Bias: AUDUSD Lacking Upside Push into 1-Yr Resistance Point, Downside Favored
Point to Establish Short Exposure: Breakdown Below 0.6972
Target 1: 0.6826 January 15/20 Low
Target 2: 0.6775 127.2% Expansion of the August 24-December 4 Range
Invalidation Level: Close below 0.7169 (November 30th low)
China’s Future Monetary Policy Remains a Negative Impact for AUD
FXCM Trading Book Shows Flat Retail Sentiment as AUD/USD Has Traded Sideways Since August
USDOLLAR Has Been Sold On View That Fed Will not Hike In 2016, Yet Yellen Hasn’t Been So Dovish
Fundamental & Technical Focus:
2016 has been a confusing year for the Australian Dollar. Most of the uncertainly lies around how negatively impacted the Australian Dollar could be by China’s turbulence as they transit from a production based economy to a consumption based economy. However, the confusion now remains around the potential of capital controls so that the PBoC doesn’t have to spend as much of the FX reserves as they have trying to support the currency from too much volatility. Recent readings from the PBoC show drawdowns of their reserves to be averaging a little north of $100B per month.
Should China work to prevent capital fleeing the country, Australia could be one of the worst affected by the decision. While the situation is pure speculation now, it aligns with the larger bearish sentiment in global risk markets where AUD often does not fare well. Even though the US Dollar has not fared well in February as speculation about rate cuts start to build, the head of the Fed was not dovish enough on Wednesday’s testimony to support many of those USD bearish claims.
The culmination of this trade working out would be the US Dollar having a future that is not priced in with hikes coming from the Fed this year and the AUD being hurt by the potential for China to curb capital flows from citizens. Such a move could also bring the RBA to look at cutting interest rates from an elevated level from many other central banks.
Should the scenarios come onto the scene, we would likely see new lows in the AUDUSD. If we do not, we likely will not, and that is why this in an entry order based trade and not an “at market” trade.

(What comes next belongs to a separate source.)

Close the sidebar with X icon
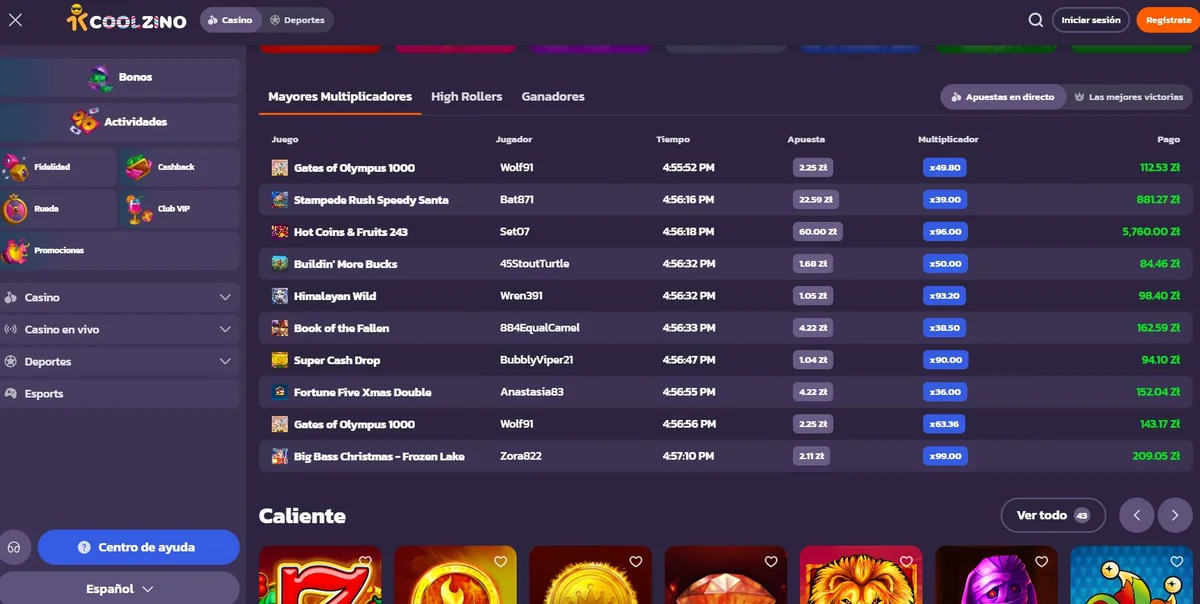The height and width of the screenshot is (604, 1200). (x=15, y=20)
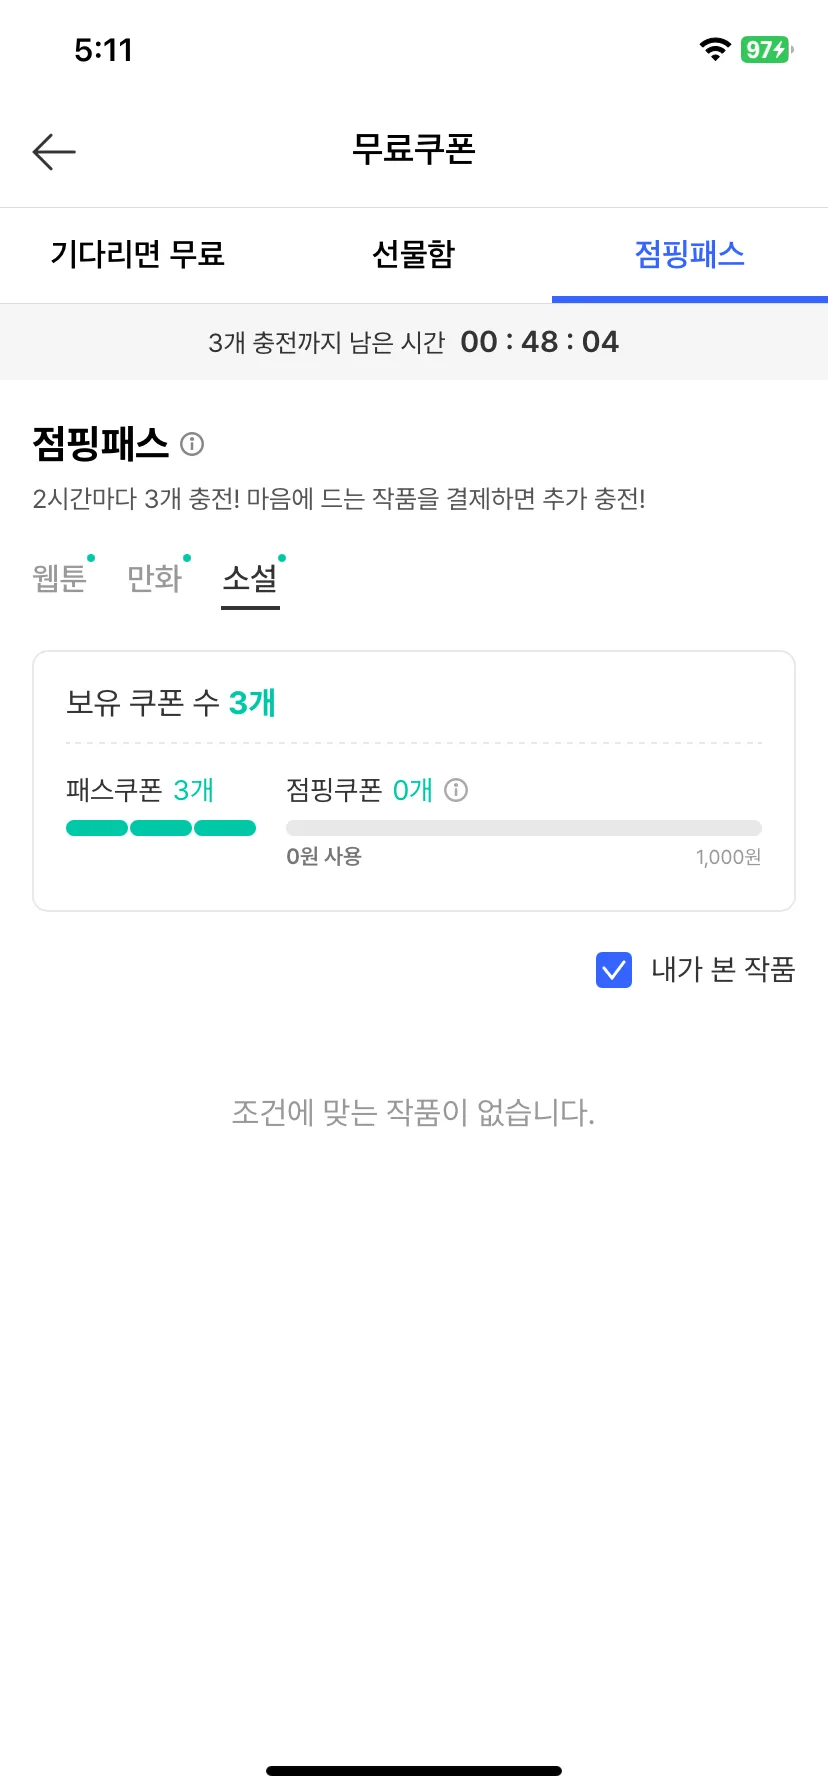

Technically, a few points stand out to me, least of which is that is coming up against elevated levels on the 1-yr Standard Deviation Channel. The channel is one reason why I think selling a breakdown makes more sense than selling a pull back. Additionally, the price has also come into the 78.6% Fibonacci retracement at 0.7220 level before turning back lower 260 pips. If the first move lower was a sign of things to come, the trend lower could resume soon.
Shorter-Term Chart (8 = H4) Red Channel Remaining is 1-Year 2nd Std. Dev.
AUD/USD – Recently Topped At 26-Week Moving Average & Std. Deviation Channel
Second resistance: 0.7240 Feb 4 & Std. Dev. Band Resistance
First resistance: 0.7172 January 6 high
First support: 0.7023 21-DMA
Second support: 0.6972 Feb. 9 low
Sentiment (per our Speculative Sentiment Index):
The ratio of long to short positions in the AUDUSD is nearly flat lining at 1.04 as 51% of traders are long. Short positions are 7.2% below levels seen last week. We use our SSI as a contrarian indicator to price action, and the fact that the majority of traders are long gives signal that the AUDUSD may continue lower. The trading crowd has grown further net-long from yesterday but unchanged since last week. The combination of current sentiment and recent changes gives a further bearish trading bias
I am looking to sell AUD/USD if we break below the February 9 low of 0.6972. I would like to sell on a break of support as opposed to a retracement because the sentiment doesn’t provide its usual cues and if the USDOLLAR doesn’t strengthen (needed for trade to work) the price could move back up to the top for the longer-term range in the 0.7300/7400 zone. Upon this sellable break, a stop would be placed 100 pips above entry near 0.7092. The target is at 0.0.6775, which is a 127.2% expansion of the August 24-December 4 Range. This target aligns with a favorable risk: reward ratio that our Traits of Successful Traders report found to be one of the best things a trader can do to ensure long-term sustainability in your trading.